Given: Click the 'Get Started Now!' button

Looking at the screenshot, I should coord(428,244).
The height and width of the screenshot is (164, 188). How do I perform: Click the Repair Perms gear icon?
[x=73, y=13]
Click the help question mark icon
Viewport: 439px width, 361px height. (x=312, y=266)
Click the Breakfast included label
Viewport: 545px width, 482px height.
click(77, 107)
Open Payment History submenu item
○ ○ ○ ○ ○
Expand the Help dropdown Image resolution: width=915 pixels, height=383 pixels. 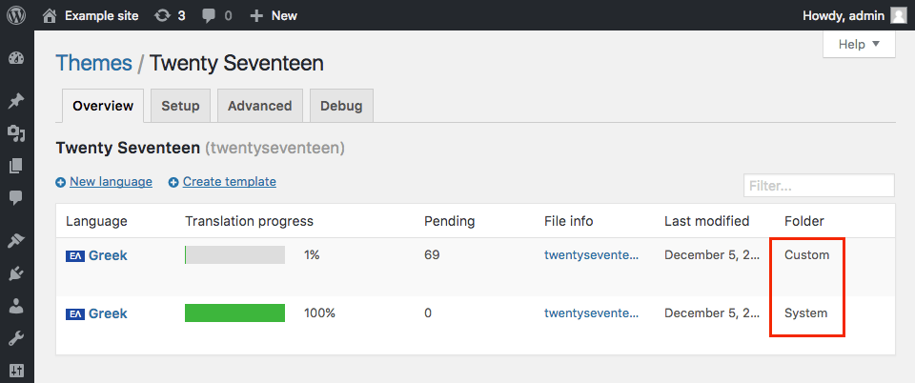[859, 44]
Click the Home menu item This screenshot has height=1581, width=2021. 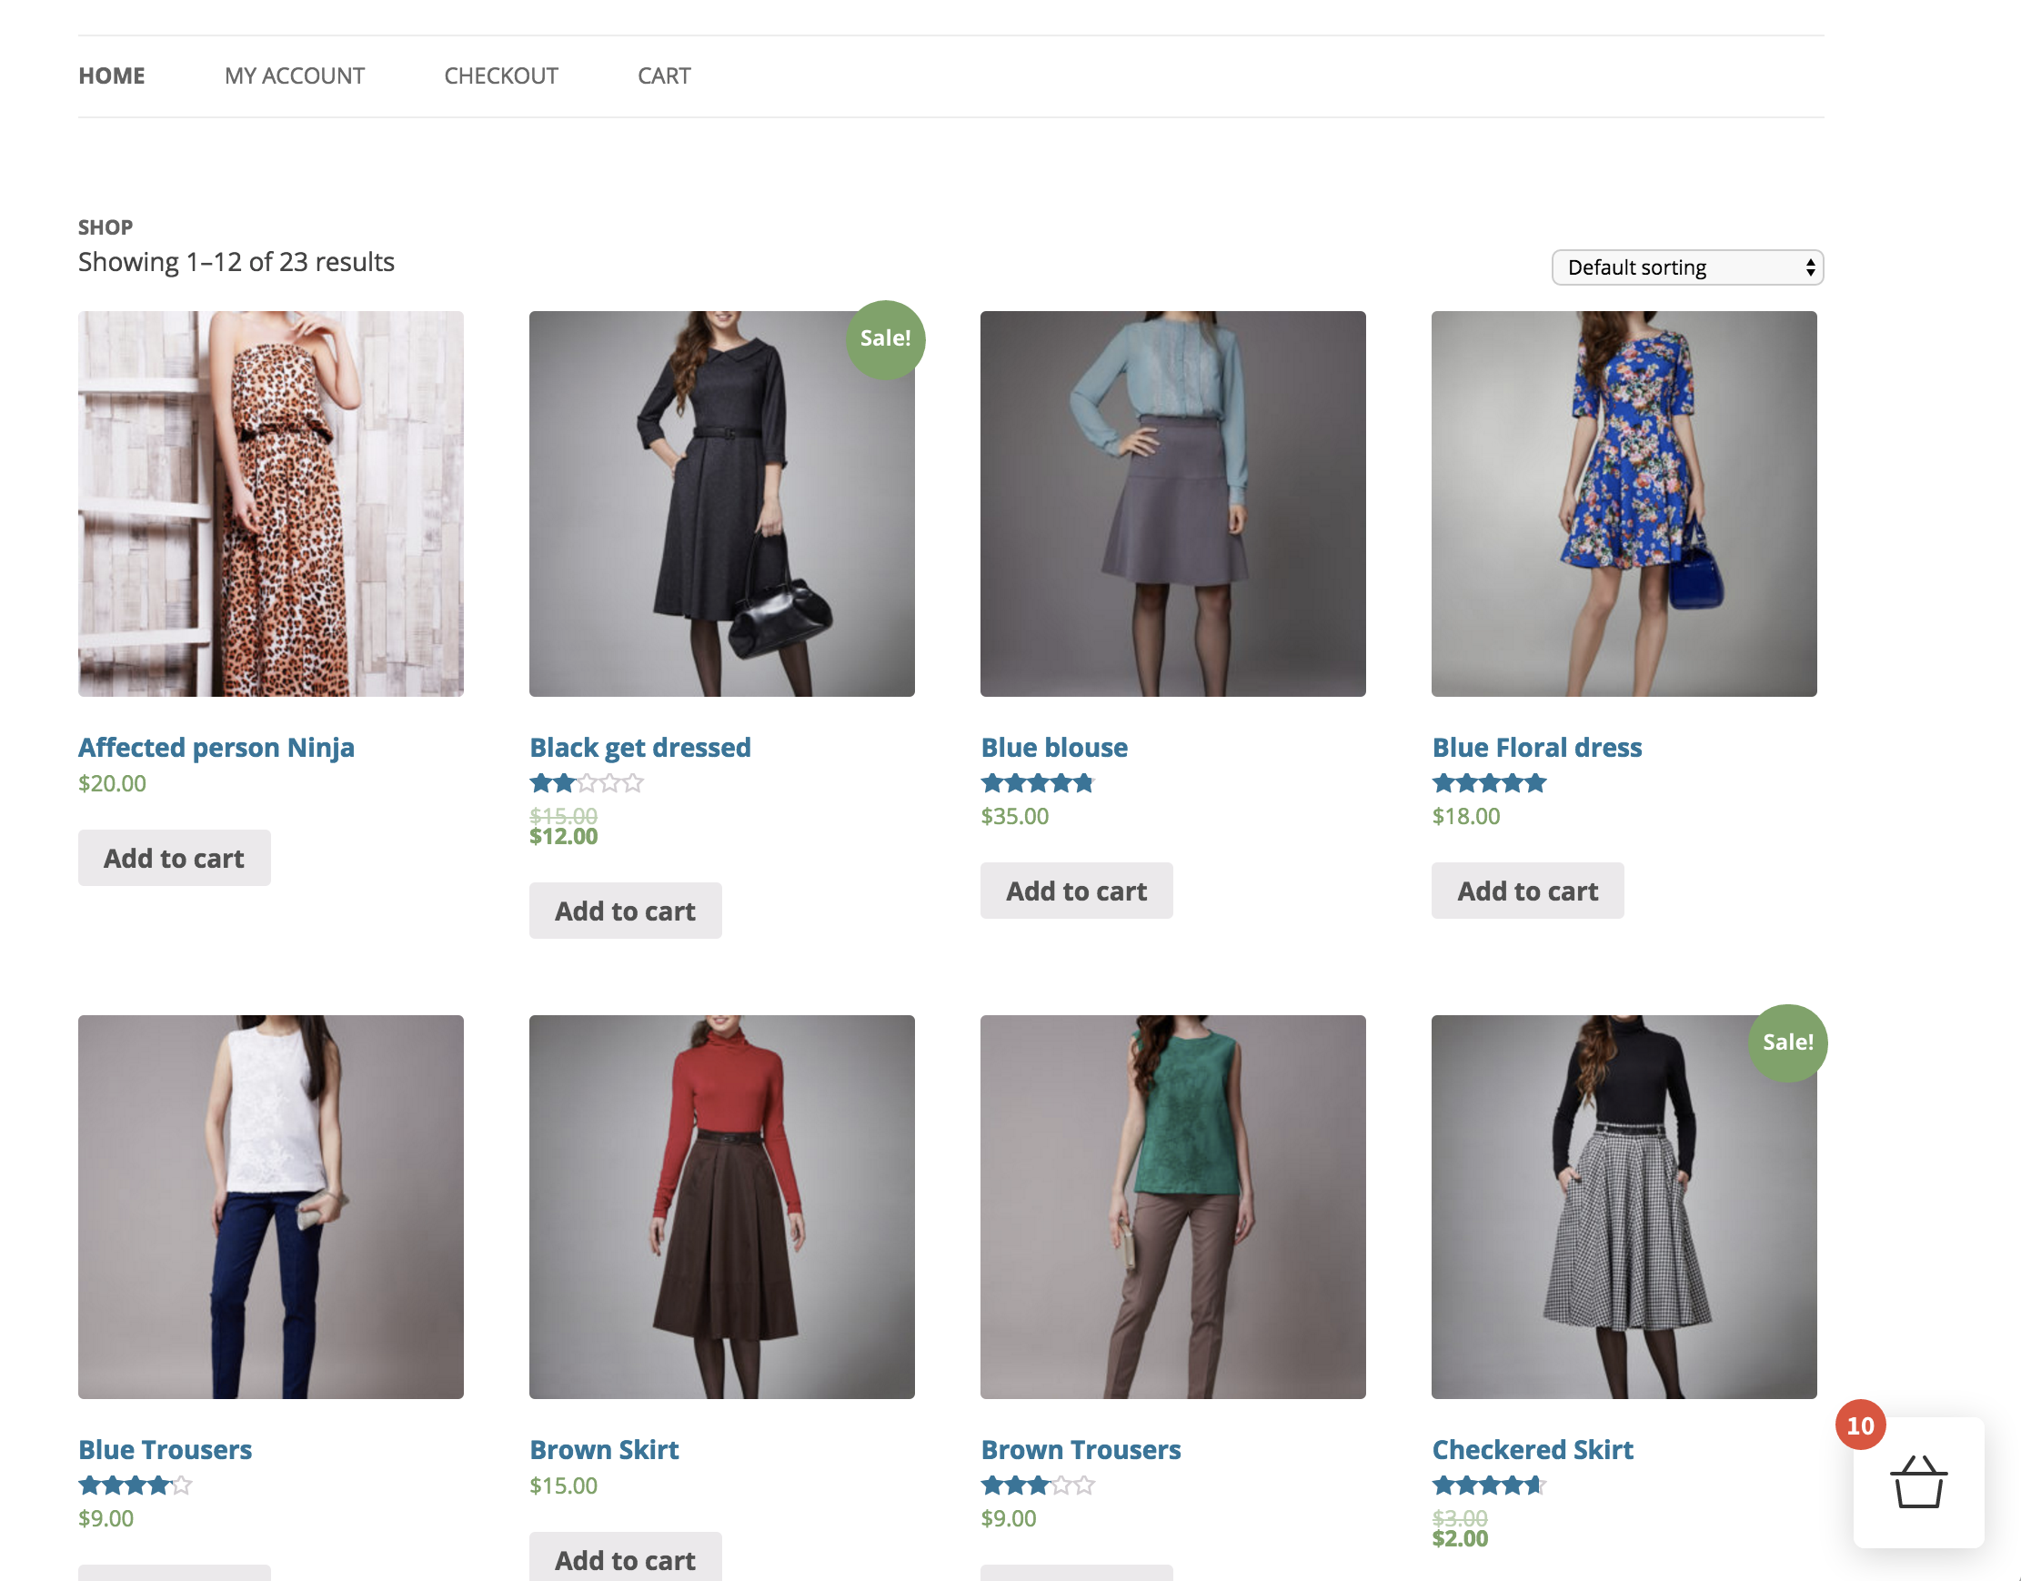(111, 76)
○ ○ ○ ○ ○
**수행 과제:** "Given: Click the 'Get Started Now!' button" 문구가 들어 있는 줄부터 "Open Payment History submenu item" 문구가 들어 있는 줄까지, 양 끝 줄을 포함한 이 줄들만 빈 줄을 빼고 번호 목록으로 바꿔 주시겠어요?

**문제 풀이:**
1. Given: Click the 'Get Started Now!' button
2. Looking at the screenshot, I should coord(428,244).
3. The height and width of the screenshot is (164, 188). How do I perform: Click the Repair Perms gear icon?
4. [x=73, y=13]
5. Click the help question mark icon
6. Viewport: 439px width, 361px height. (x=312, y=266)
7. Click the Breakfast included label
8. Viewport: 545px width, 482px height.
9. click(77, 107)
10. Open Payment History submenu item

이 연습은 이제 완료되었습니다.